Peu de francophones de Toronto se disent franco-ontariens
Quand on en parle, comme au récent débat du MOFIF, les tensions identitaires remontent facilement à la surface
Débat sur l'identité franco-ontarienne organisé par le MOFIF: l'animateur Étienne Fortin-Gauthier et les panélistes Arielle Kayabaga, Carol Jolin, Fété Ngira-Batware Kimpiobi, Nathalie Nadon.
François Bergeron •
Rédacteur en chef •
2 octobre 2018
Intéressé à toute l'actualité et aux grands enjeux modernes
Parmi la cinquantaine de participants au débat du MOFIF sur l’identité franco-ontarienne, le 24 septembre dernier au siège social de TFO à Toronto, à peine une dizaine ont levé la main quand l’animateur Étienne Fortin-Gauthier a demandé qui se considérait «franco-ontarien».
Les autres se sentent davantage «franco-canadiens», «québécois», «français», «algériens», «rwandais», etc.

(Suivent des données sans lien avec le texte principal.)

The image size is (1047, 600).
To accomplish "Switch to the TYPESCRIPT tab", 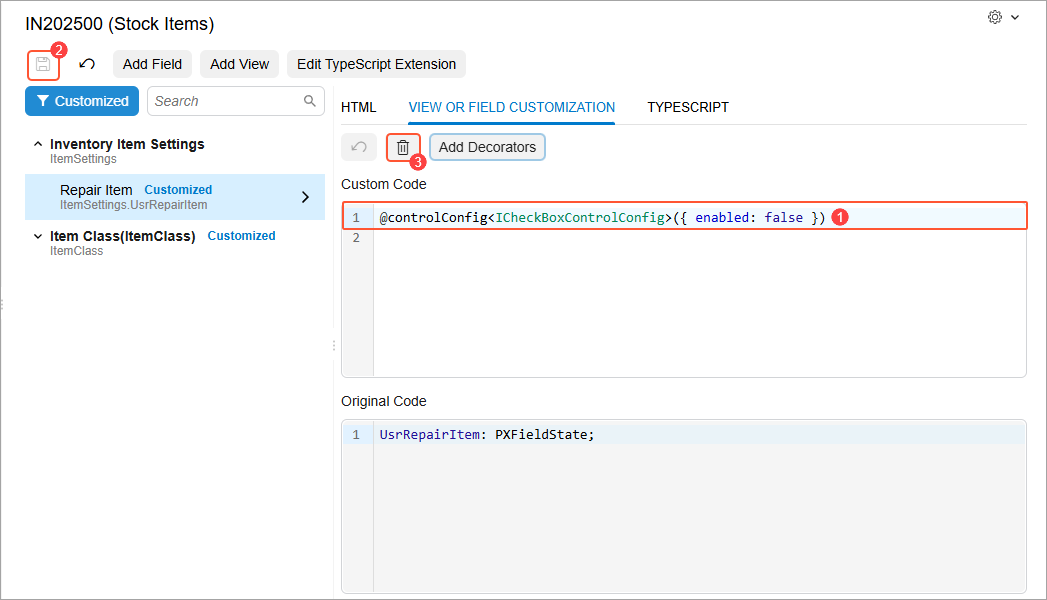I will [687, 107].
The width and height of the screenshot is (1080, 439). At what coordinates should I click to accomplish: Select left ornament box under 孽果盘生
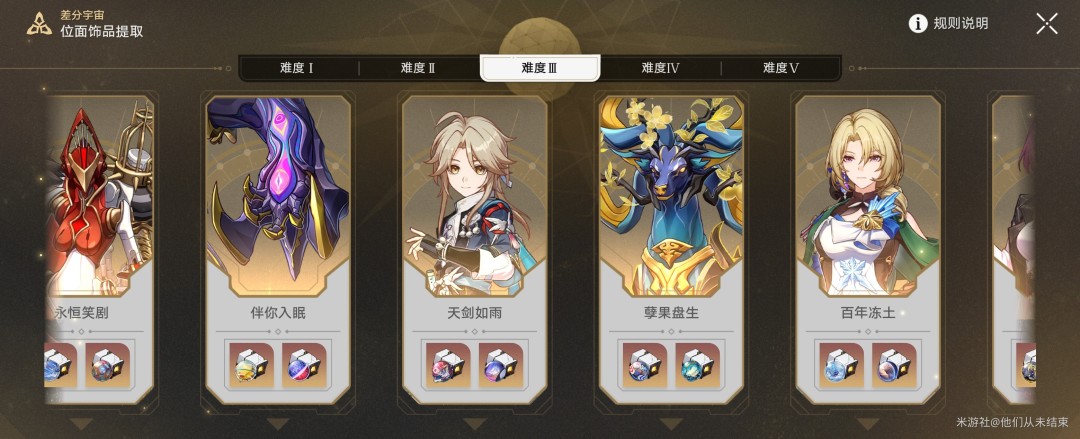tap(645, 365)
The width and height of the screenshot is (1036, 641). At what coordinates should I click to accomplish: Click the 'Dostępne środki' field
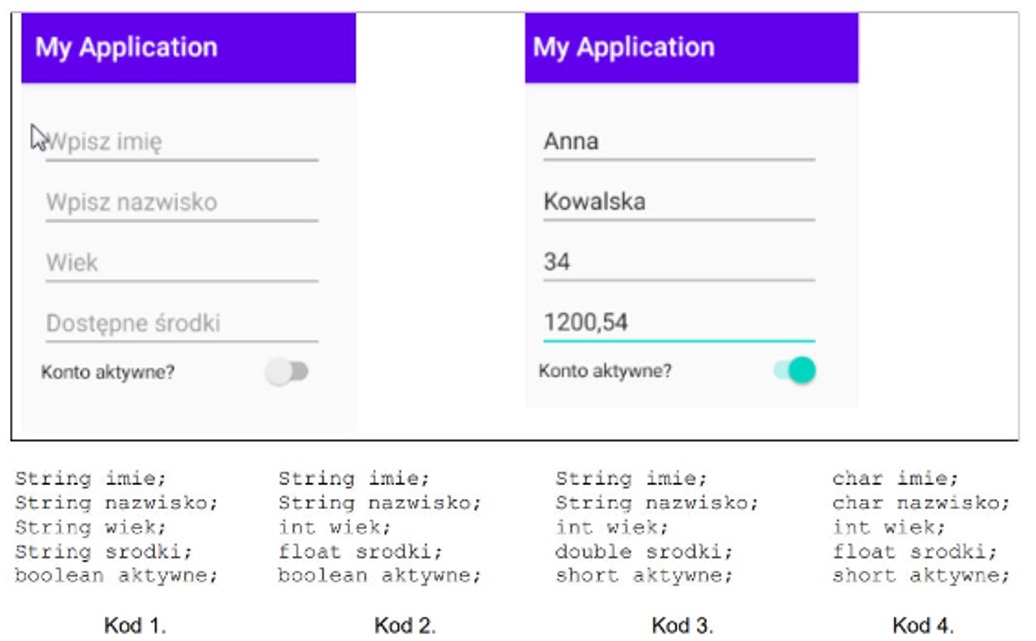tap(182, 323)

Souvent parce qu’ils n’ont pas vécu en Ontario aussi longtemps que dans leur pays natal (normal).
Parfois parce qu’ils estiment avoir subi ou subir encore de la discrimination de la part des Canadiens-Français «de souche» (bien vu).
Mais aussi par inconfort ou honte d’être associés à une francophonie ontarienne qu’ils perçoivent comme inculte ou peu dynamique (moins drôle).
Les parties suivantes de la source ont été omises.